Per i Flyers è stata una serata da dimenticare, soprattutto per la difesa che ha lasciato troppo spazio nel slot. Nonostante le reti di Matvei Michkov e Sean Couturier, il distacco all’intervallo del secondo periodo (1-6) era già irrecuperabile. Il rookie dei Rangers Gabe Perreault (20 anni) ha confermato la sua crescita con un gol e un assist. Il coach Mike Sullivan ha elogiato soprattutto la "mentalità proattiva" della sua squadra, che ha imposto il ritmo fin dal primo minuto.

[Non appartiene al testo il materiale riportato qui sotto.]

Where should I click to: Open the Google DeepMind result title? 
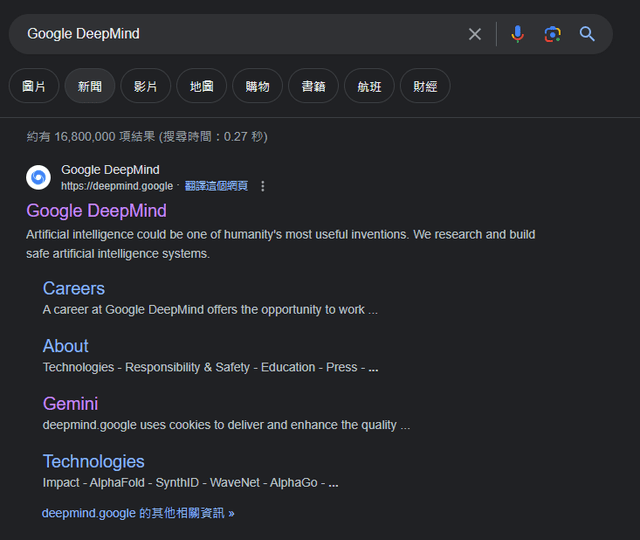click(96, 211)
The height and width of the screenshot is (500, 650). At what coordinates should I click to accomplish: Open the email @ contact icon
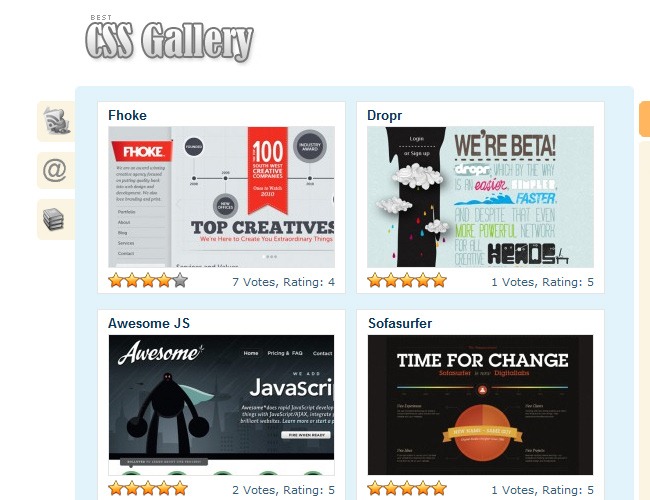(56, 170)
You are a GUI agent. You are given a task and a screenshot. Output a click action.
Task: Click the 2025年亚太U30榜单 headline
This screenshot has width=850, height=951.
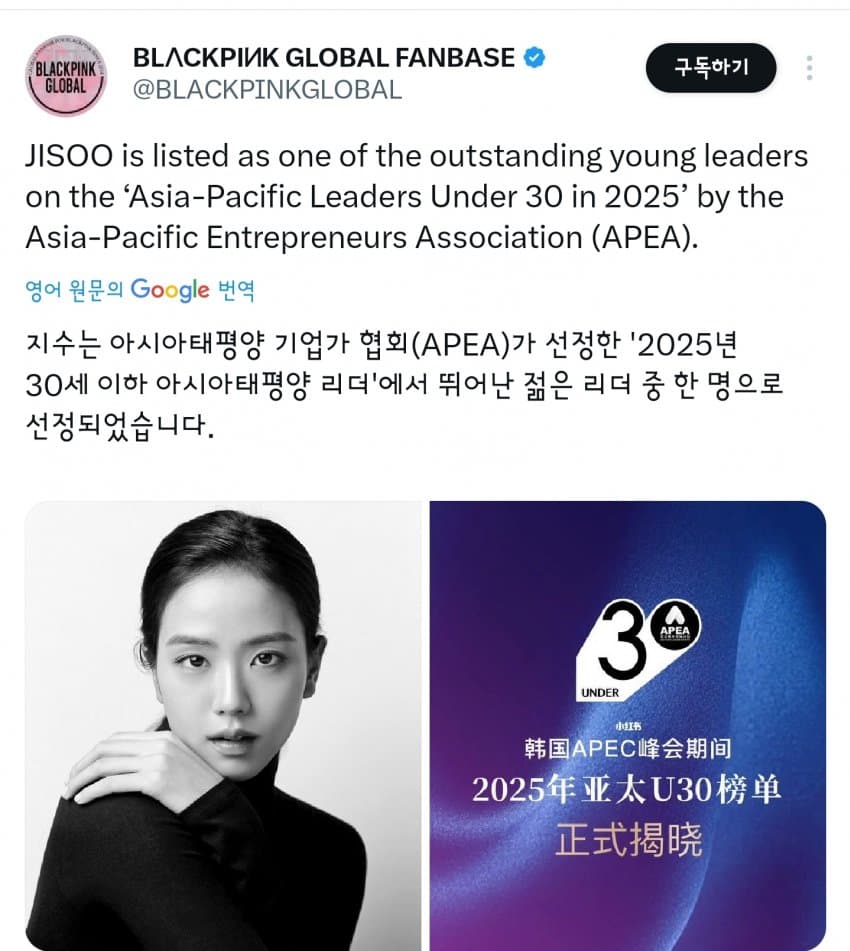coord(627,790)
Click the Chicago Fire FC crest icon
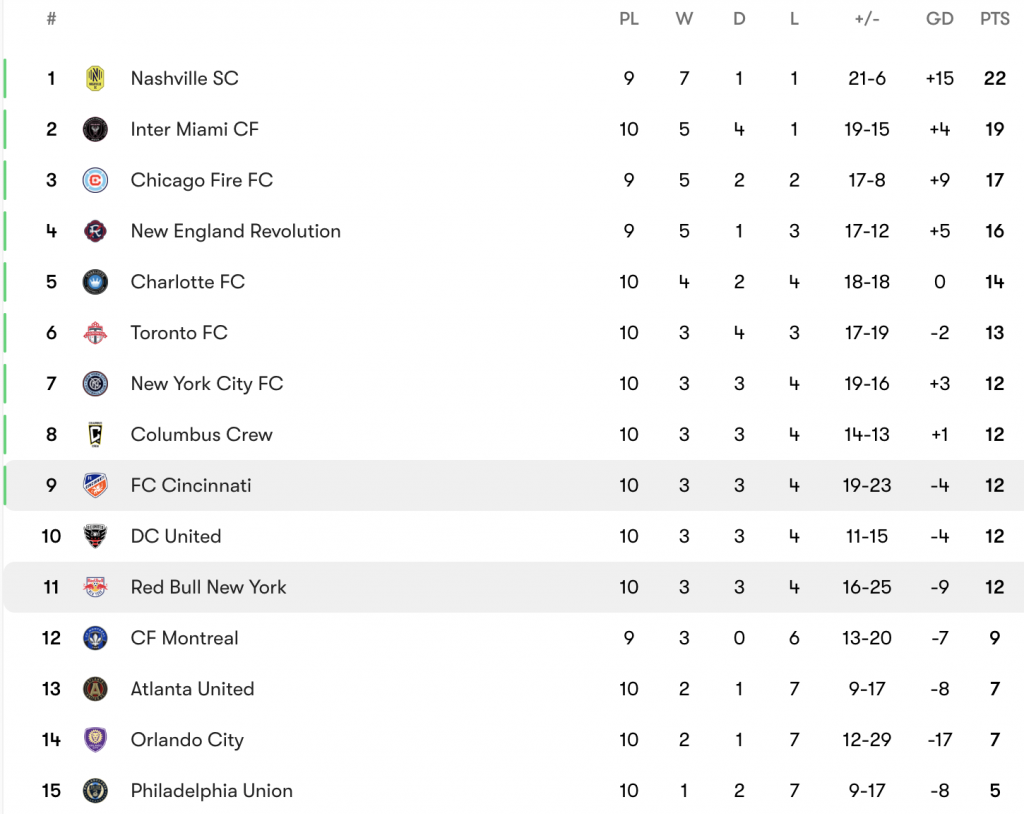This screenshot has width=1024, height=814. 95,181
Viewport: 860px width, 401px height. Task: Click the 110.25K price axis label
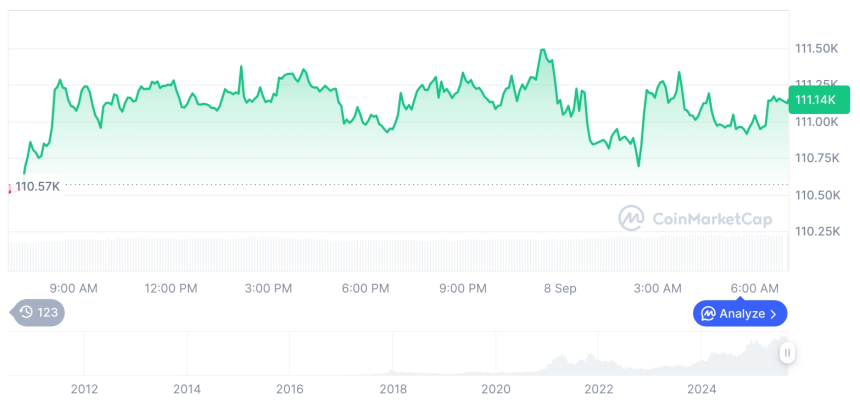[x=816, y=231]
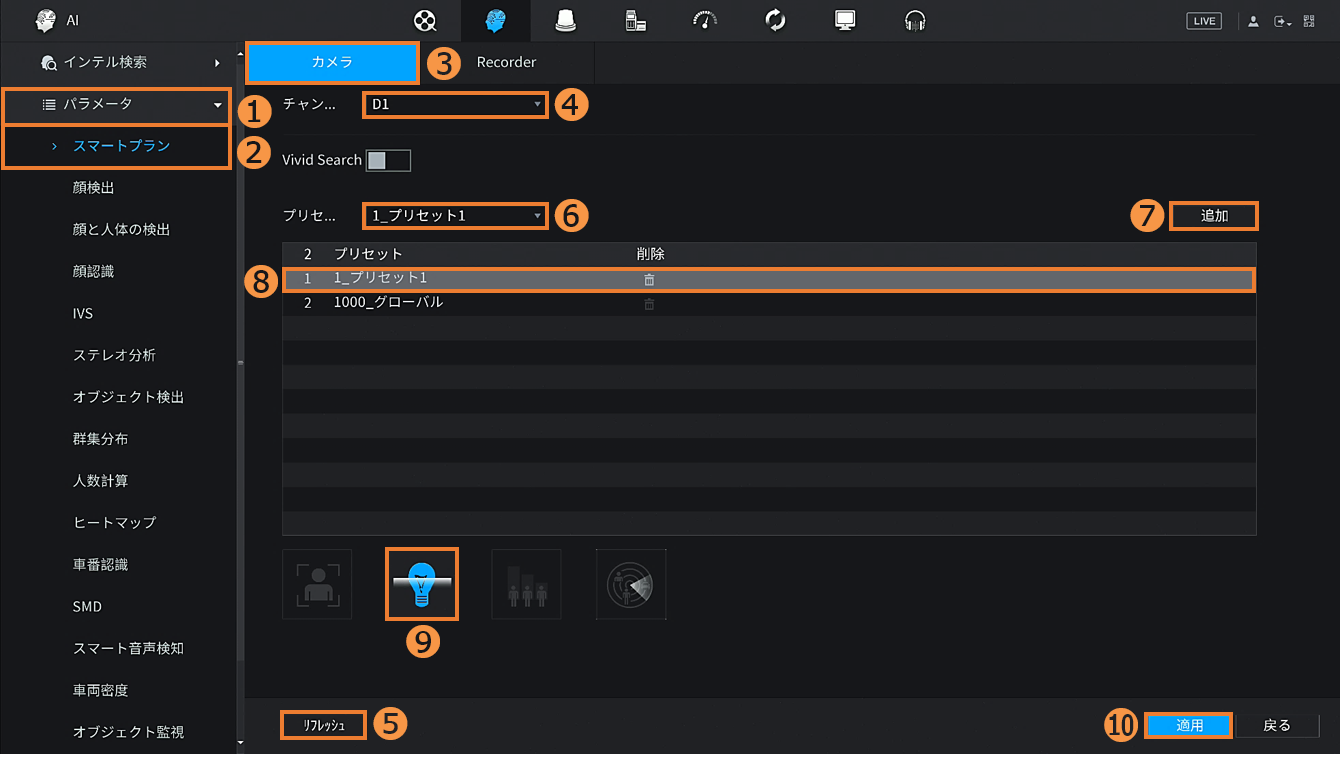Viewport: 1340px width, 774px height.
Task: Select the IVS light bulb smart plan icon
Action: (x=421, y=584)
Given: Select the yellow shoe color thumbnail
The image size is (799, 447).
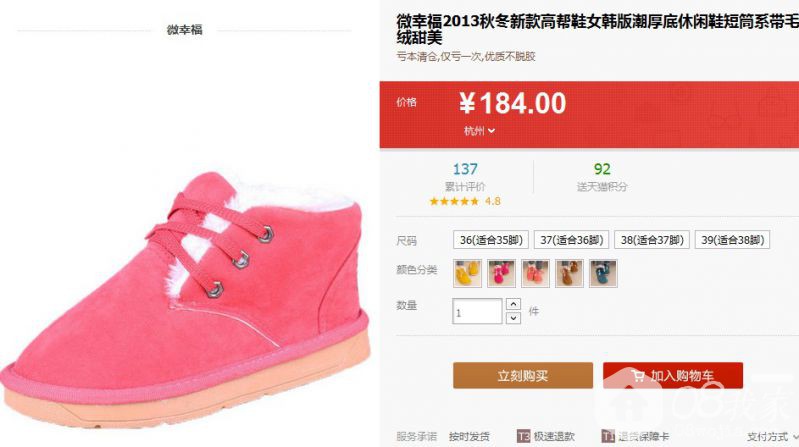Looking at the screenshot, I should (x=467, y=273).
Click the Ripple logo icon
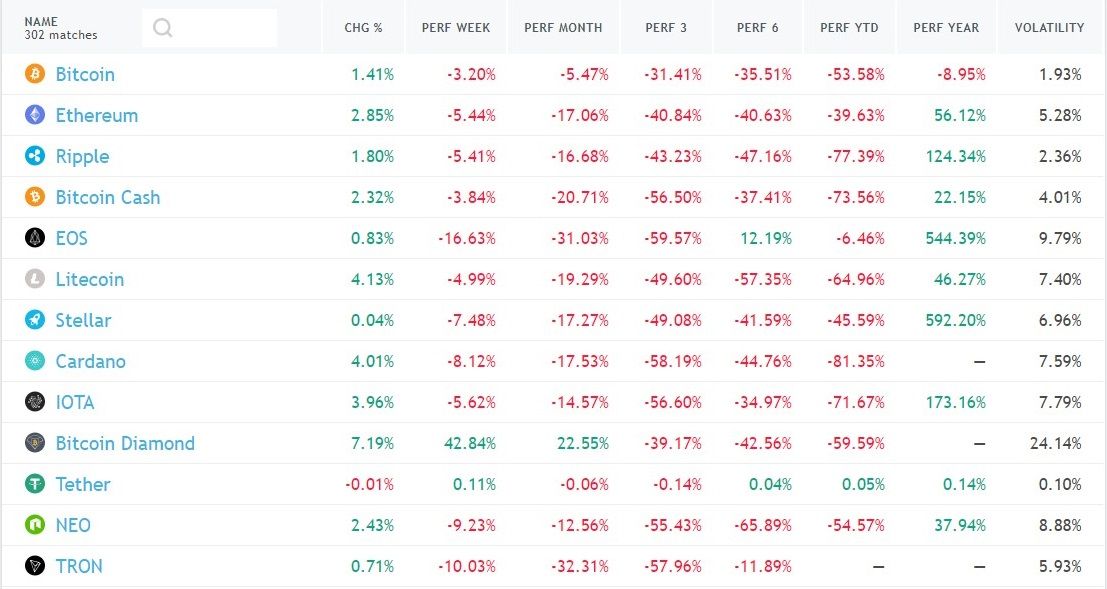 pos(35,156)
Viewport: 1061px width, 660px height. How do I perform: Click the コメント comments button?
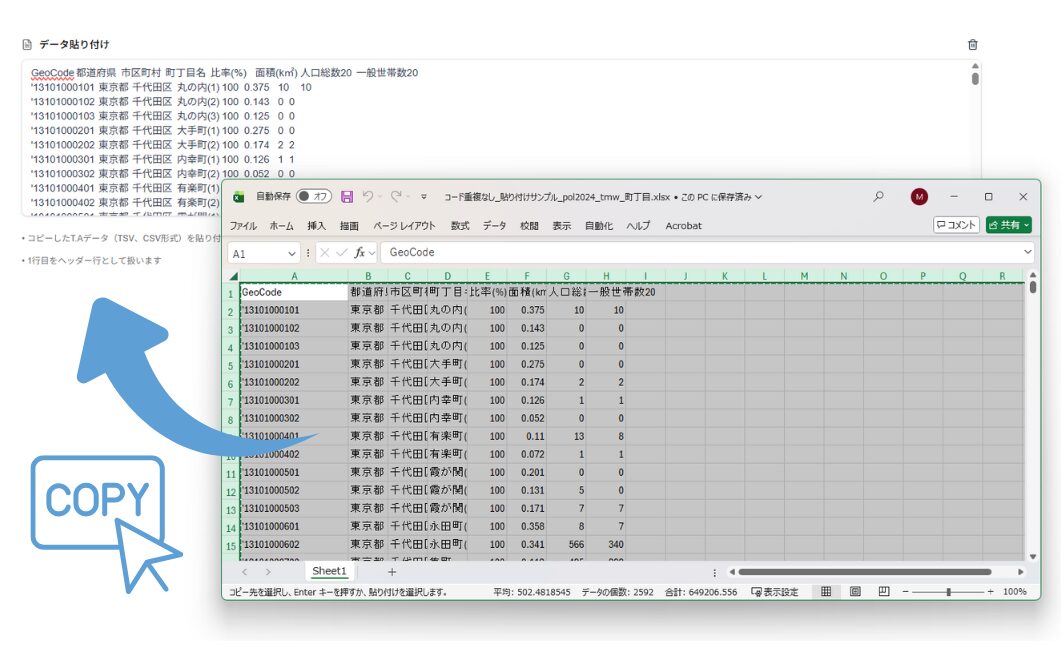[956, 225]
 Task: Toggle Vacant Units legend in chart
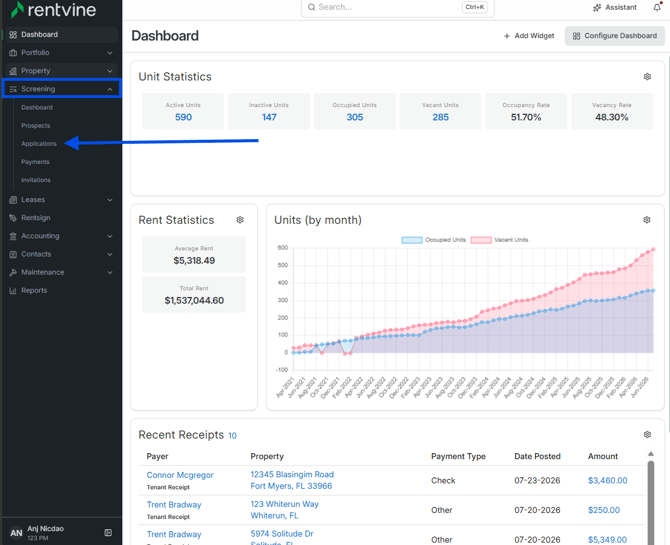click(x=500, y=240)
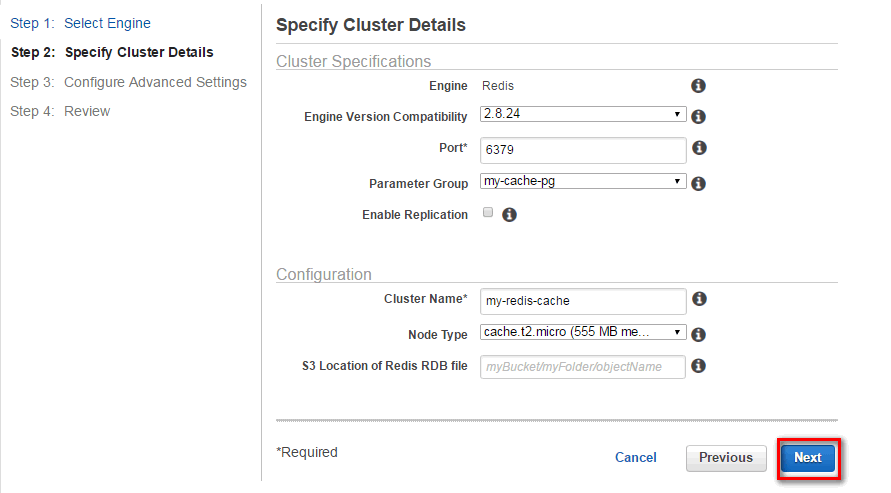Viewport: 891px width, 493px height.
Task: Open Engine Version Compatibility info icon
Action: 698,116
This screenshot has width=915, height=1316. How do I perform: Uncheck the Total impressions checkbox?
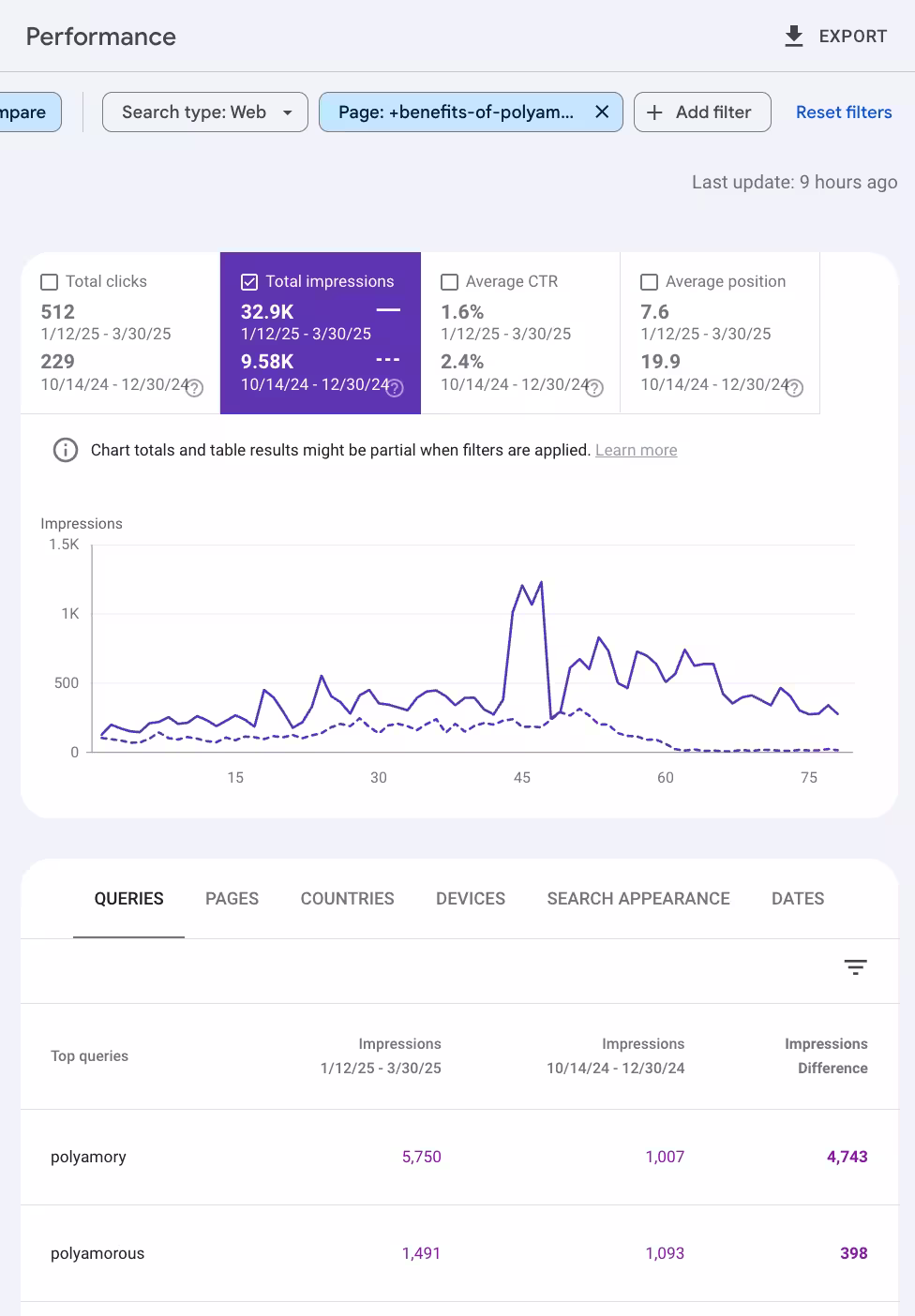[249, 282]
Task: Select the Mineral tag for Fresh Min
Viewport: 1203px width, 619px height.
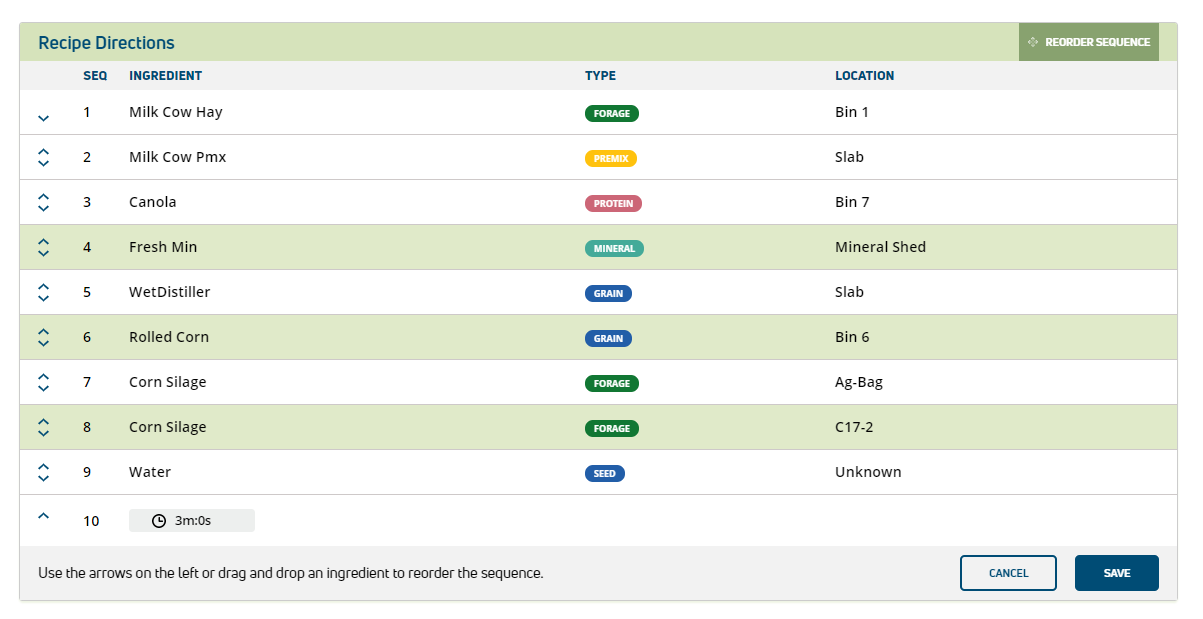Action: point(614,248)
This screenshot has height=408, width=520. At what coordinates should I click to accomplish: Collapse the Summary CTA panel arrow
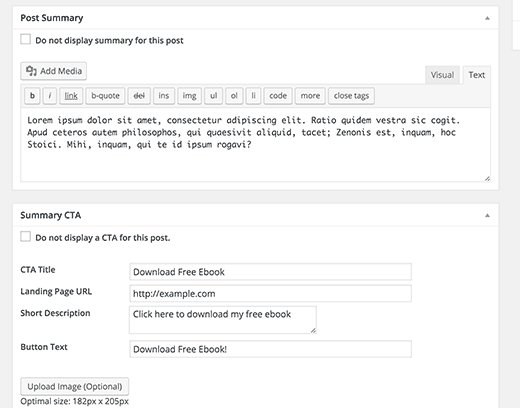pos(487,215)
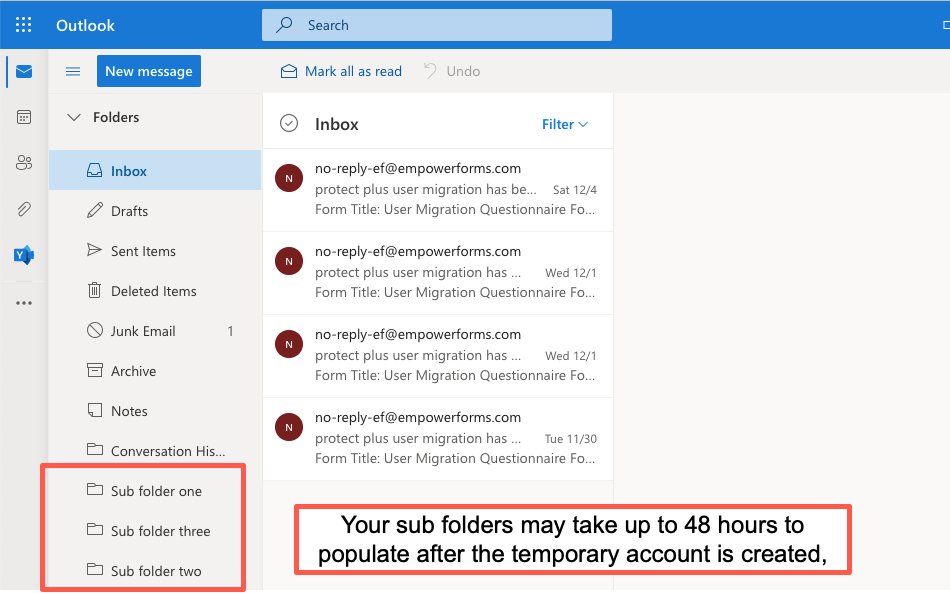Screen dimensions: 950x593
Task: Show more apps ellipsis icon
Action: click(24, 303)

Washington Capitals 7-3 Calgary Flames
Serata ricca di gol nella capitale! I Washington Capitals si sono imposti in una sfida spettacolare per 7-3 contro i Calgary Flames. A un certo punto sembrava profilarsi il classico scenario di “Capitulation”: Washington ha dilapidato un vantaggio di 3-0 nel secondo periodo in meno di tre minuti. Calgary è riuscita nell’impresa di segnare due gol in inferiorità numerica (shorthander) in appena 76 secondi – la sesta sequenza più rapida di questo tipo nella storia della franchigia dei Flames.
I Capitals però hanno dimostrato grande carattere. Connor McMichael è stato il protagonista con due gol, sbloccando la partita nell’ultimo periodo e riportando Washington in vantaggio. Justin Sourdif ha contribuito con un gol e due assist, interrompendo la serie negativa di tre sconfitte dei Caps. Calgary invece affonda ancora di più nella crisi, avendo perso cinque delle ultime sei partite, e le speranze playoff si fanno sempre più flebili.